April is always a month when I feel overwhelmed by my load. Organizing for the seasonal changes, spring cleaning inside and outside the cave, Toe's 2011-2012 IEP meetings (April is renewal month for a public school autism individual education plan) and Roo's new school year registration, summer therapy program sign-up deadlines. This year has had the added baggage of increased blogification: blogging for me, blogging for the good, blogging for the man. Paperwork, work work, housework, the spiritual gravity of Lenten introspection (I know: lame way to blame Jesus!). Street hockey, popsicle-making, sidewalk chalk sessions. We are scrambling here and I feel small. I feel what we in the BS house call "squinkie."
Are you familiar with the Squinkie? The trendy fingernail-sized rubber baby animals one would perhaps call "collectible" (in the pre-K world ""collectible" means "to be hoarded, fought over with siblings, begged for incessantly and toted around everywhere one goes as if one's life depended on it")? In our house, thanks to a certain 4 year old, we've had a little experience with Squinkies. You could say Roo has a bit of a Squinkie issue.
You should know right off the bat that the signature of the Squinkie is it'strademark plastic bubble home. Even when marketed for "tea parties" or other Squinkie social event scenarios, the typical add-on toy involved is some sort of round, clear high-heat sulfone plastic prison in which the Squinkies can frolic in CDC-like isolation. Perhaps the Squinkies were designed to prepare children for the rapidly declining survivability of our environment--I just can't be sure.
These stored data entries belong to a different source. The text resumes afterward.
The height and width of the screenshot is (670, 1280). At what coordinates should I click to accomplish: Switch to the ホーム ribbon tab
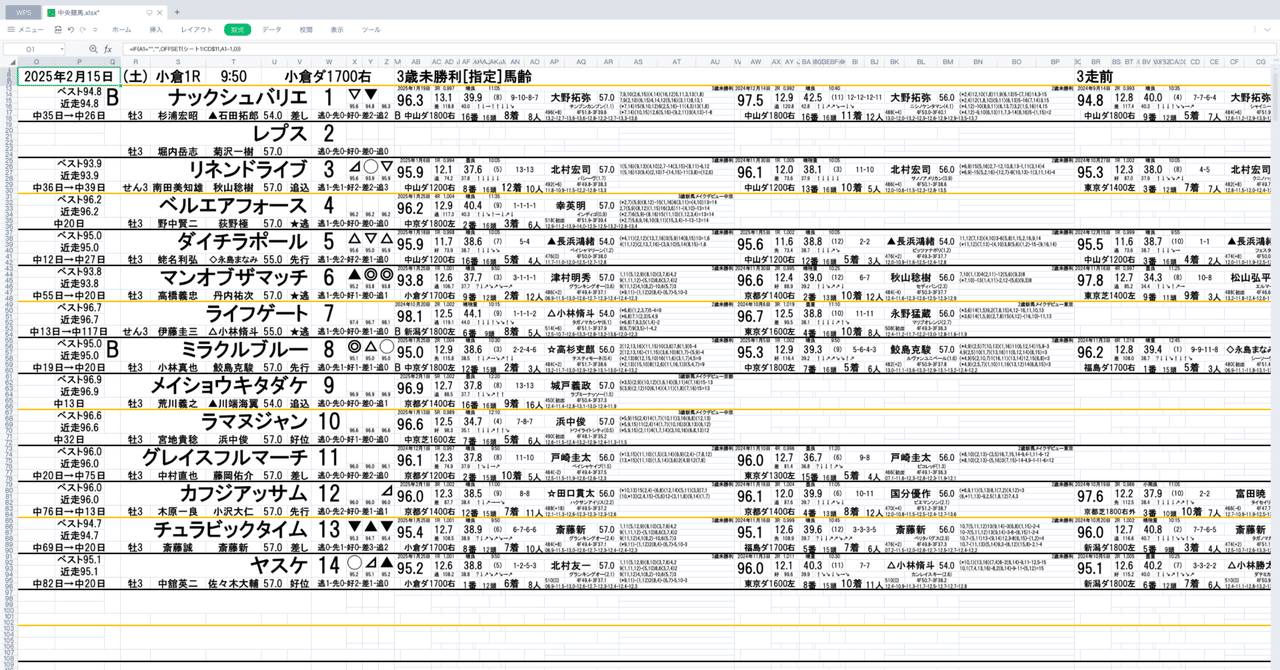point(121,30)
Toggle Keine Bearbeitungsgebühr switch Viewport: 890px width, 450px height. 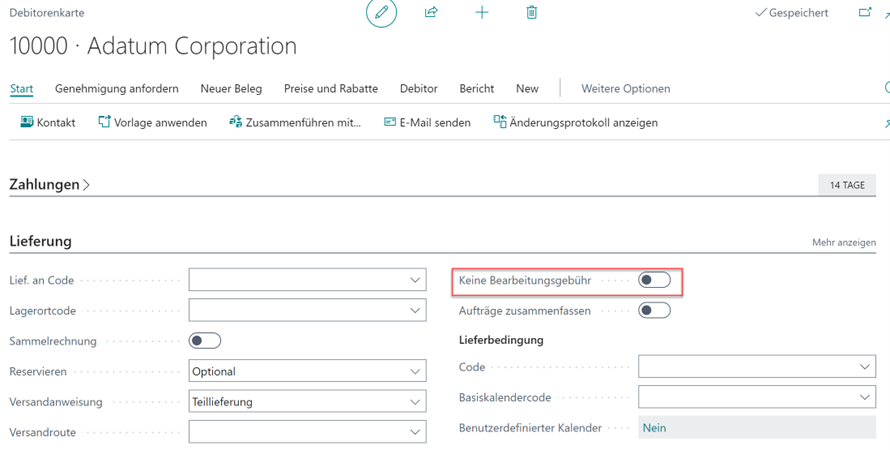(654, 281)
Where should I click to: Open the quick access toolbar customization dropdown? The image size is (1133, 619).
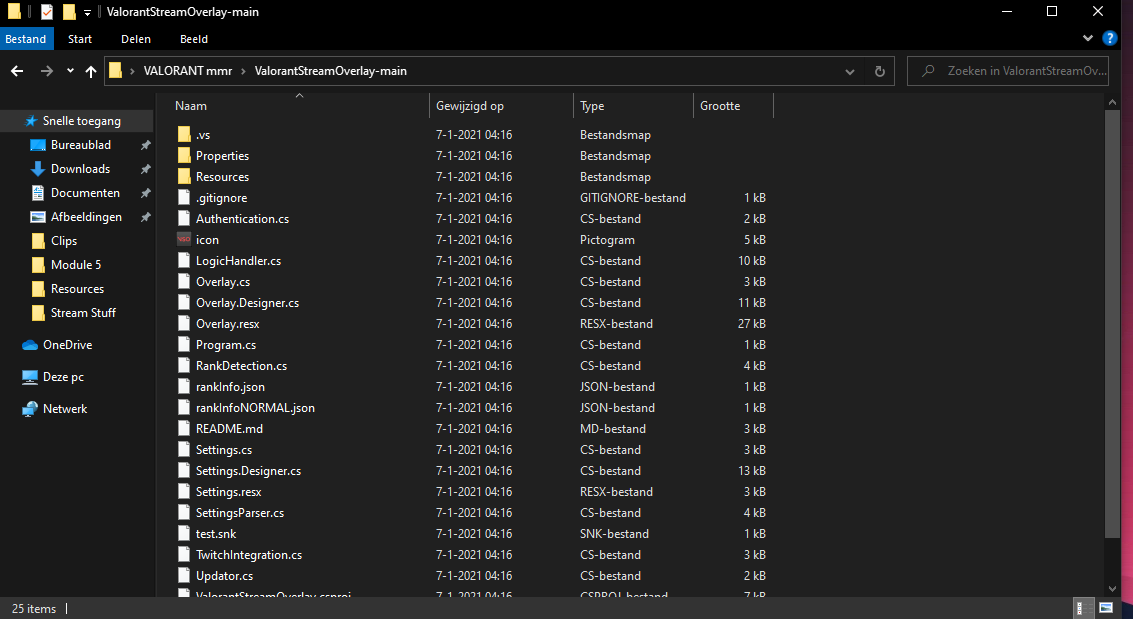(87, 12)

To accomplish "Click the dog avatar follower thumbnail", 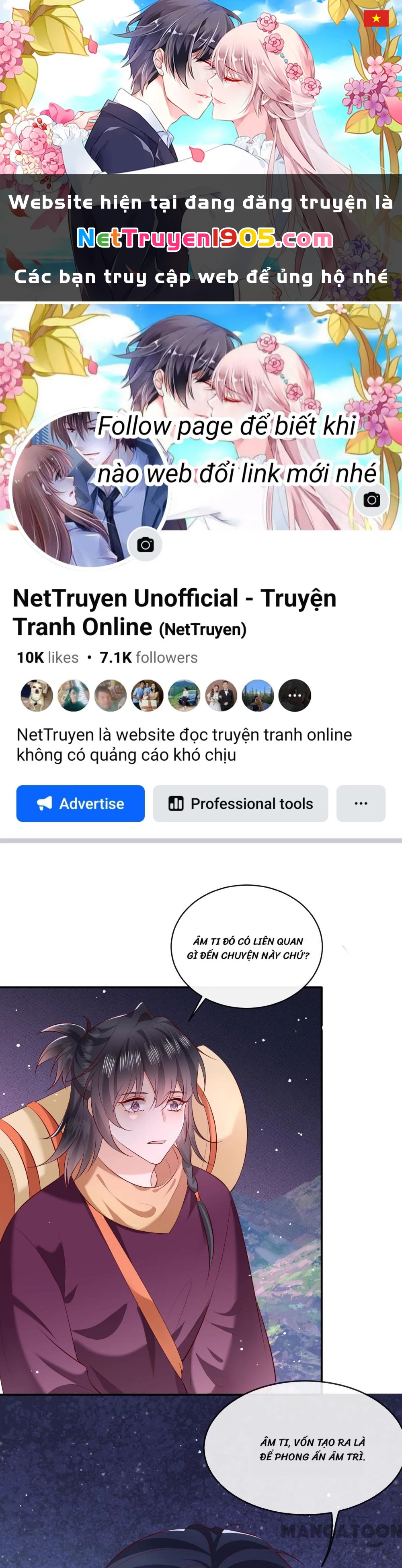I will tap(37, 695).
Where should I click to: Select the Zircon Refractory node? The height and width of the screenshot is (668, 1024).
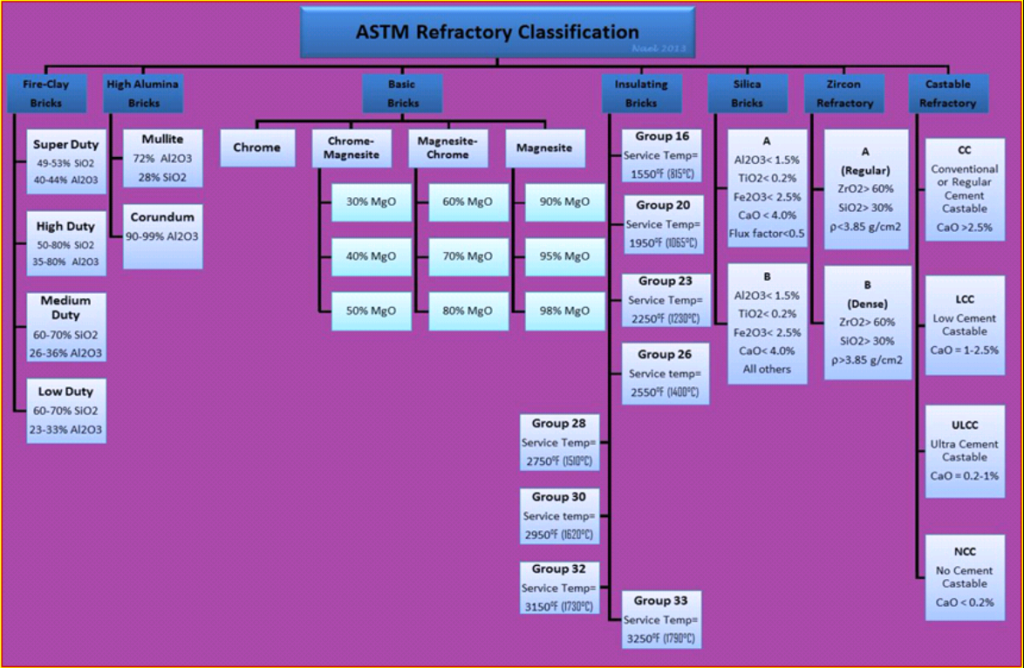844,92
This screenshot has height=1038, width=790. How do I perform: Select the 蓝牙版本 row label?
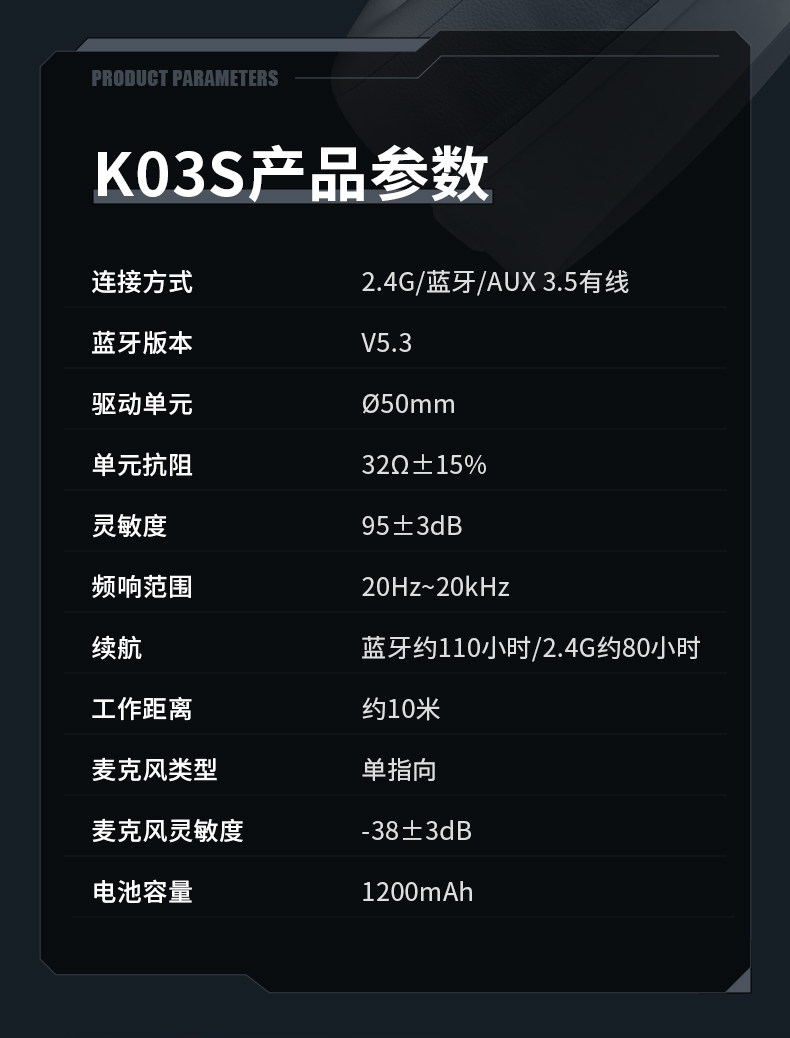click(x=142, y=343)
At any rate, it is squinkie time here, so pity me. Have patience. Summon all those fruits of the Spirit I know you possess in your immeasurable goodness and shower me. I am squishable and minute, trying to escape my bubble the best I can.
Roo, having been raised in the ethos of animal rights, occasionally allows his Squinkies to enjoy a free-range expreience
I'm not sure if I've mentioned this, but we like to do a litte reading in our house. Have I told you? Have I?
With impressionable younguns around, choosing books these days can sometimes be a dicey little game. There's so much being put out there to fall into their greedy bibliophile paws. Picture books with titles like Help, Mom! Radicals Are Ruining My Country! are, yeah, pretty obvious red flags. But the adorably illustrated freebie copy of Animal Tails (handed out at the public zoo to my 4 year-old yesterday) may be--may be--a Satan's heathen re-incarnationist brainwashing tool. As a parent, you just have to, you know, keep an eye peeled.
Recently a friend of mine called to ask if I by chance happened to have an oxygen tank she could borrow when her daughter brought home Sarah Palin's America By Heart as a *prize* from her Girl Scout leader. Apparently this friend found herself unable to breathe and was near apoplexy. I didn't have the tank, but I luckily was able to help her back into her happy place using only my words (mostly words I got from a really great book I once read). Sigh. Mothers, we are doing battle in this world.
Speaking of battle. Here's a resource for your parenting arsenal in the good literature quest. "Weapons of Mass Instruction" is a website dedicated to providing anti-war/ pro-peace book ideas in all genres (a several languages)for kids. There's classics and new stuff, and you can be sure nothing there will inspire a desire for this in your child. Visit the site, and while you're there, check out our fave new book, War and Peas, by Michael Forman. It's full of evil fat greedy kings, and resourceful longsuffering peasants who use their wits and wills to overcome their thieving oppressors (just like Wisconsin!). Awesomesauce!